こういった中で技術は進んでいくのですが、やはりコミュニケーションというのはフェース・ツー・フェース、ネットワークで早く伝えるというコミュニケーションを引き続き大切にしていくということ。
それから、コミュニケーションを取る上で、今、大切にしているのは、ネットワーク等が進んでペーパーレスという形もあるのですが、あえて見える化ということで掲示物を掲示する。言ってみると、あまりに技術が進んでデータ等が見えなくなる、情報の共有はできるのですけれども、公式なものは出てくるのですが、細かい部分については逆に目につくように掲示することで、それぞれ会話する、コミュニケーションを取らないといけないなという環境に持っていけるようなことを引き続き展開してやっています。
そういったことに基づいて、今回、資料で提出させていただきましたが、いろいろな取組が進んでいるのかなと考えております。今回の趣旨にならった報告になったかは分かりませんが、私からの報告は以上にさせていただきます。御清聴ありがとうございました。
○守島座長 前田様、どうもありがとうございました。
ただいまの御説明についての質疑応答は、次の重田様の御発表が終わった後でまとめて行いたいと思います。
続きまして、株式会社ベイシアの重田様に御説明をお願いしたいと思います。よろしくお願いいたします。
○重田氏 ありがとうございます。
今、御紹介いただきました、私は株式会社ベイシア流通技術研究所の所長を務めます重田と申します。どうぞよろしくお願いいたします。
では、資料1ページ、本日のアジェンダはこのような形で発表させていただきたいと思います。
2ページは、まず、株式会社ベイシアについての会社概要になります。ベイシアグループは昭和33年創業の衣料スーパーのいせやから始まっております。1996年に現在のベイシアと社名を変更いたしまして、グループには、ホームセンターを展開しますカインズ、衣料専門店のワークマンがございます。本日お話をさせていただきますベイシアは、2000年よりワンフロアでの展開をしますスーパーセンター業態というものの展開を始めまして、おかげさまで企業規模を拡大できてきております。
昨年12月末現在で、売上げは3033億で、店舗数は141店舗となっております。ベイシアでの従業員数は、現在1万7301名、そのうち正社員、嘱託社員を含みます3,246名、パート、アルバイト社員は1万4055名となっております。昨年の10月にグループでの全体売上げは1兆円を超えることができました。
3ページはベイシアにおける労使コミュニケーションについてです。まず、ベイシアグループには、労働組合がございません。そのため、集団的な労使交渉や協議といったものはほぼ行われておりません。それゆえ、制度変更については、使用者側からの一方的な通知や押しつけなどといった意図に反した反応をされるケースもございます。こういった場合の解決手段は個別での話し合いになりますが、この個別の解決の数を少なくするための努力といたしまして、丁寧な説明と事前協議が必要と考えております。

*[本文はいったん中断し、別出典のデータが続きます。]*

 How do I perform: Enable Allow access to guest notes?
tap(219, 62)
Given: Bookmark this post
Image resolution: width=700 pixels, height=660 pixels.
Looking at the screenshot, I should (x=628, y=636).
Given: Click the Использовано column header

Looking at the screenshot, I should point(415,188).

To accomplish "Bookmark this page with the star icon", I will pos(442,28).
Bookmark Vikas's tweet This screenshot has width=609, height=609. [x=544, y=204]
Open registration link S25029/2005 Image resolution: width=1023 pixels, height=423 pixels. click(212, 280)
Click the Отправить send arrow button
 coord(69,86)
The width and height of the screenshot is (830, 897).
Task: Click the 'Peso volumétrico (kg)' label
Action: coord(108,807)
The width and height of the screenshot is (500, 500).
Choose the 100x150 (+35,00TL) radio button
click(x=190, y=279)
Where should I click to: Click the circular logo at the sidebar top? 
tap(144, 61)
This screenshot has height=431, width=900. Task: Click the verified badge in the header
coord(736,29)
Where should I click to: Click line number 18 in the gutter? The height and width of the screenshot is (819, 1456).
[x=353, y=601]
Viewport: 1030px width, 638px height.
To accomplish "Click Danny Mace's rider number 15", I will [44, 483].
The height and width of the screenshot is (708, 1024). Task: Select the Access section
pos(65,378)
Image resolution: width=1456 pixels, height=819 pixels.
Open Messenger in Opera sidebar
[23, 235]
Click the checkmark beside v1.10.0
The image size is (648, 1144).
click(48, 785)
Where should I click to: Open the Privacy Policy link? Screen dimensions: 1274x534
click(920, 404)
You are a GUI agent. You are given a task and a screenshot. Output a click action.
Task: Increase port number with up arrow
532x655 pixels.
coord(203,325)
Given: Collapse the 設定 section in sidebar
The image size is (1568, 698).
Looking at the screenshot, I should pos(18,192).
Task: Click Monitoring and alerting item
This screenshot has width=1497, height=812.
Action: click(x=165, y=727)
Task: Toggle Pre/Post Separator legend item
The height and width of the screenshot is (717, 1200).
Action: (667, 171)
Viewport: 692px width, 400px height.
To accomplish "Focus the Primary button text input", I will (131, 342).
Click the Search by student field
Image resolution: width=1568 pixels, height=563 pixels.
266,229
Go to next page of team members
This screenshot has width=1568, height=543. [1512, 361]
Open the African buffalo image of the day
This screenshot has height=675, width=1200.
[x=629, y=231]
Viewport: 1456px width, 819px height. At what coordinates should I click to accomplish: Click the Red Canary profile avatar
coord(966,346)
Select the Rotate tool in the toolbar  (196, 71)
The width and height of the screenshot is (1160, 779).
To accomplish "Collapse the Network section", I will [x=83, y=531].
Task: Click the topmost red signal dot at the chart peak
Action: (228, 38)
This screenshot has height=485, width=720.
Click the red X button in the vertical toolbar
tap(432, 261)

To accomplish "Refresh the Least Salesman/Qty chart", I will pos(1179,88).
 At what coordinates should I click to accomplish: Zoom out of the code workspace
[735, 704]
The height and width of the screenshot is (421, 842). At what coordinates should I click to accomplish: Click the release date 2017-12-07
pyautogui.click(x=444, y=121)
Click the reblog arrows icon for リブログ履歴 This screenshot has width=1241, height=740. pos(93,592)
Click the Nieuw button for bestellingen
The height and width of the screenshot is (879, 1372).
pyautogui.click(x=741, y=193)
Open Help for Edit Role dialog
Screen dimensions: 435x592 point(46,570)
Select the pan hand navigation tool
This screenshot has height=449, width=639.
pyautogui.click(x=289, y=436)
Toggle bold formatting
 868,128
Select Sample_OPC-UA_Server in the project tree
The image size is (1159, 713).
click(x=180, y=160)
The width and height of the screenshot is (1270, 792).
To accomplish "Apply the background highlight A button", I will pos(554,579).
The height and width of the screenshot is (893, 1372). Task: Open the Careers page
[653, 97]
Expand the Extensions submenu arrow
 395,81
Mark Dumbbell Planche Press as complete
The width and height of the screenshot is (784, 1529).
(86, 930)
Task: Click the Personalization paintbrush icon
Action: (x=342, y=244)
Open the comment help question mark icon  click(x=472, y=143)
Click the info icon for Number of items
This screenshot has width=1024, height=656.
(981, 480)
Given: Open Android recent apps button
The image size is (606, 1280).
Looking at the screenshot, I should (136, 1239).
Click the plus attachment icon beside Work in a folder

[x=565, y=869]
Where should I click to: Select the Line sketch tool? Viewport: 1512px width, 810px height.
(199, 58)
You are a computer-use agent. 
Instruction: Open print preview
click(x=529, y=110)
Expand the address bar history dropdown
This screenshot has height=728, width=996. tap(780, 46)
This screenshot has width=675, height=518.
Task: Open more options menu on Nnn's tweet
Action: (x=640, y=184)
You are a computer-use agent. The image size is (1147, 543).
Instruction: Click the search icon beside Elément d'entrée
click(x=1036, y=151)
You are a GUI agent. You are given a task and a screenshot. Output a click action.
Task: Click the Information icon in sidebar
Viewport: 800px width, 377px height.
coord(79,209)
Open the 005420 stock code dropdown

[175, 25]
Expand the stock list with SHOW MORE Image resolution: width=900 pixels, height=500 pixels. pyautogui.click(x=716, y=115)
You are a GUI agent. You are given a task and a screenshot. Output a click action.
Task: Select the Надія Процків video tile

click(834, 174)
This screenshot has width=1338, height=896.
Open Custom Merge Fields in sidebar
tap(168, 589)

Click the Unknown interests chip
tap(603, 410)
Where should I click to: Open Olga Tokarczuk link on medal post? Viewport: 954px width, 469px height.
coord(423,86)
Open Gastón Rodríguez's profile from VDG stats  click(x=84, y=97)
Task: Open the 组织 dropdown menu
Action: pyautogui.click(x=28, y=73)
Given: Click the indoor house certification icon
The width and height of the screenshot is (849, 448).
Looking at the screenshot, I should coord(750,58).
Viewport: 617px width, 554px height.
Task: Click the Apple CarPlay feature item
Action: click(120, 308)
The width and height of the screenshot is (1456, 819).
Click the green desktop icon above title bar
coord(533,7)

制度的な面でのコミュニケーションを円滑にするための制度としては、こちらの資料に記載させていただいたものになりますが、後段でまた御説明しますが、この中で社内報のサポートツールとしましてベイグルというものを構築して利用しております。これは正社員だけではなくて、パートやアルバイトを含む全員がスマートフォンや自分のPCで見ることができる、自宅でも見ることができるという情報でして、直接アンケートを取ったり、声を聞くことのできる場としても使っております。または、賞与支給であったり、パート社員まで支給対象となります決算御礼といったものがございまして、そういったときには事業部ごと、店舗ごとに、店長が直接面談の時間を取っているということも行っております。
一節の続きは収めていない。